L'acqua su cui galleggiava lo Striker si appiattì seduta stante benchè la corrente proveniente dall'esterno fosse piuttosto agitata per via del tempo nuvoloso e minaccioso. Il muscolo cardiaco di Don dopo quell'urlo, martellò animatamente nella cassa toracica dentro cui era rinchiuso cercando di regolarizzare il suo andazzo, contenendo il desiderio di salire il gola ed espandere i suoi palpiti, ma il medico-cecchino aveva un ultima cosa da dire a quello stupido e il trattenerlo dentro di sé era impensabile: era certo che Ace, quello vero, fosse lì, sotto tutta quella coltre di odio ingigantito e doveva tirarlo fuori, anche malamente se necessario, per fargli comprendere che il suo istinto lo stava spingendo a comportarsi in maniera del tutto contraria da quella consona che ci si aspettava da un comandante della flotta di Barbabianca, anzi..da un amico.

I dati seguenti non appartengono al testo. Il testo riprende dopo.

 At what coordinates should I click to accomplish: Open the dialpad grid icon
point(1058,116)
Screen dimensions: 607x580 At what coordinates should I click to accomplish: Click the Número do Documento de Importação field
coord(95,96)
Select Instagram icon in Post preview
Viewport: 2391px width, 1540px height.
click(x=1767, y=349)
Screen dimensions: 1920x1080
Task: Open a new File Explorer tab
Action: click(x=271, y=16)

"Hai detto che non ti saresti mai sognato di ferirla e io ci ho creduto subito perché solo un cieco non vedrebbe quanto tu le sia legato, ma forse sono stato troppo frettoloso. Può darsi.." e assottigliò le pupille "Che tu non le voglia così bene come hai sempre detto"
A quel punto l'ambiente circostante calò in mutismo ancor più profondo di quello creatosi pochi secondi addietro.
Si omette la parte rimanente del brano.